Collected data entries
*** Block opens ***

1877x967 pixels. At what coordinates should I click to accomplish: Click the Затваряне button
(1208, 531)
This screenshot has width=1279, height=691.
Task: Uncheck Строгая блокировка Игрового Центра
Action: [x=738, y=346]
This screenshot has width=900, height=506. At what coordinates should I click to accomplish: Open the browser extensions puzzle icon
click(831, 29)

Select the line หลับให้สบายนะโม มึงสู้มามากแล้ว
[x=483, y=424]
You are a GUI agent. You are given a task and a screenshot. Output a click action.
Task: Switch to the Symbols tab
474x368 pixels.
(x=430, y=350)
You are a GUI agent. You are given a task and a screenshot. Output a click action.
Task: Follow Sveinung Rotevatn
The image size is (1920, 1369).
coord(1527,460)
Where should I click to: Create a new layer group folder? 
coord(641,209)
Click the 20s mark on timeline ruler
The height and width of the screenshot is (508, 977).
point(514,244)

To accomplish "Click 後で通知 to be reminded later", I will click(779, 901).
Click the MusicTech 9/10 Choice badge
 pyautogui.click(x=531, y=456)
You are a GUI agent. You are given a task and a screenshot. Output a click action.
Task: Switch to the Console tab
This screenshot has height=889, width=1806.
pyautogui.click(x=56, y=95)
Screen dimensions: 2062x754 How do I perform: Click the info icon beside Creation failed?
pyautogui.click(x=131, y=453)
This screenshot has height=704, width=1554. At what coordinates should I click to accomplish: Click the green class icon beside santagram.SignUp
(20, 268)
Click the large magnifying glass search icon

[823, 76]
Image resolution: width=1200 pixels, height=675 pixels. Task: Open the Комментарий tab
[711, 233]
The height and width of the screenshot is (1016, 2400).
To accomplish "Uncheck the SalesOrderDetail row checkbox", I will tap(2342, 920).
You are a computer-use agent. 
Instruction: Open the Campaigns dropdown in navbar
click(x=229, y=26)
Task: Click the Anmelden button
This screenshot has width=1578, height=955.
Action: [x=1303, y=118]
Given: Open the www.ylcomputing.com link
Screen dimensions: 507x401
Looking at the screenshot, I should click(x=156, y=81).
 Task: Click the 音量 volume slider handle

*** Block closes ***

What you need to do. Using the records, find how many lines include the string "will" and report that number alone.

Solution to the exercise. 2